Почти ежедневно появлялся Вениамин Григорьевич Глебов. Он работал на заводе полупроводников то днём, то ночью и в свободные дни, а также, поспав пару часов после ночной смены, добирался до нас самостоятельно и трудился основательно. (Надо сказать, что он потом много лет непосредственно участвовал в раскопках расстрельных ям. Свои наблюдения соотносил с материалом «дел» репрессированных, изучаемых им в архивах Воронежской области, и написал книги «Кровавый песок Дубовки – воронежцы в тисках НКВД», «Тайны Воронежского Управления НКВД (по следам раскопок под Дубовкой)» и «Конвейер смерти Воронежского Управления НКВД»).  В.Г. Глебов внимательнее остальных относился к обнаруженным предметам.

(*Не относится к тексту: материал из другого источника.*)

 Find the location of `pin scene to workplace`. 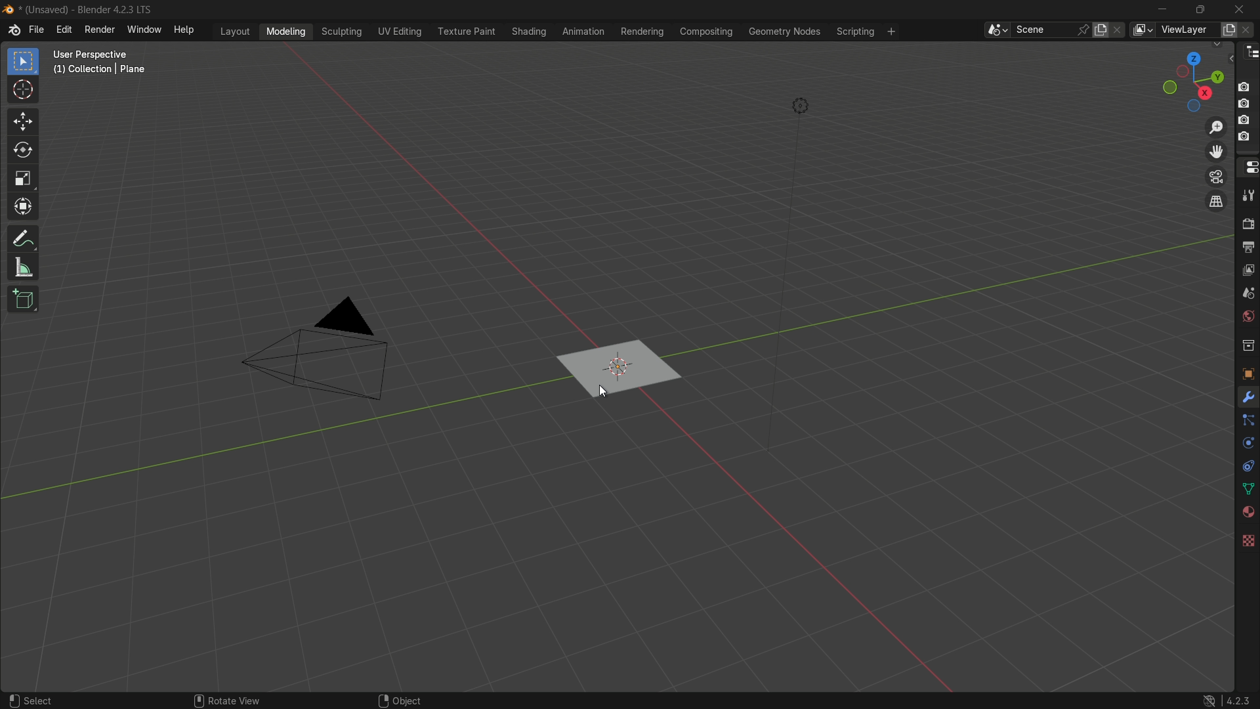

pin scene to workplace is located at coordinates (1083, 31).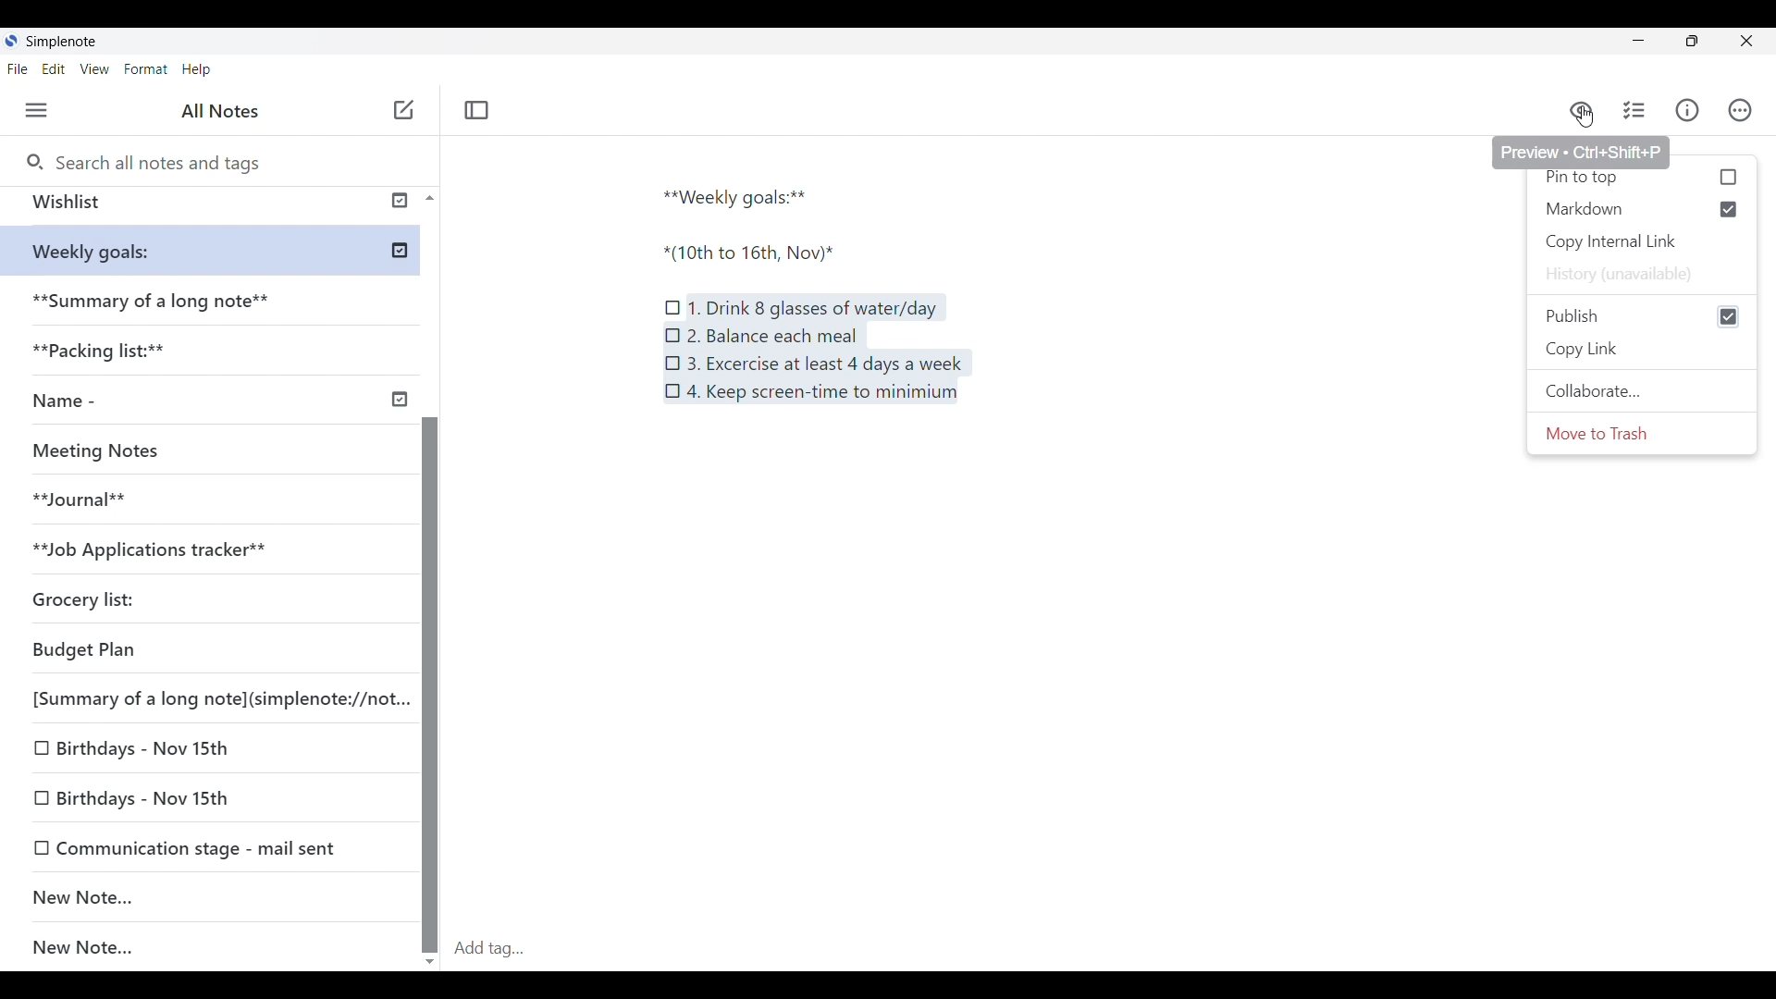  Describe the element at coordinates (198, 70) in the screenshot. I see `Help` at that location.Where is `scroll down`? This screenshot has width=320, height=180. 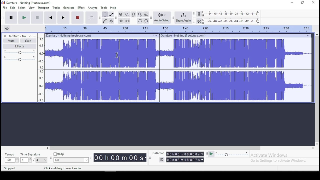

Но постоянных «копачей» было мало, и я пошла в аудиторию к студентам  юридического ф-та (там училось много юношей) и рассказала им об этой проблеме, предупредив, что документально оправдать пропуск занятий не смогу. Многие откликнулись тут же! Но копать им было нечем. Вспомнила, как много лопат давали нам, студентам, для всяких работ, когда достраивался этот корпус, выходящий к Кольцовскому скверу, и обратилась за помощью к коменданту. Тут же он дал на неопределённое время штук 20 лопат. Загрузили лопаты в автобус, выделенный администрацией, а после работы стали оставлять их вместе с выкопанными черепами и костями в Дубовке в подвале поселкового совета, около которого останавливался наш автобус. Так постепенно, хоть и медленно, шли поиски и раскопки.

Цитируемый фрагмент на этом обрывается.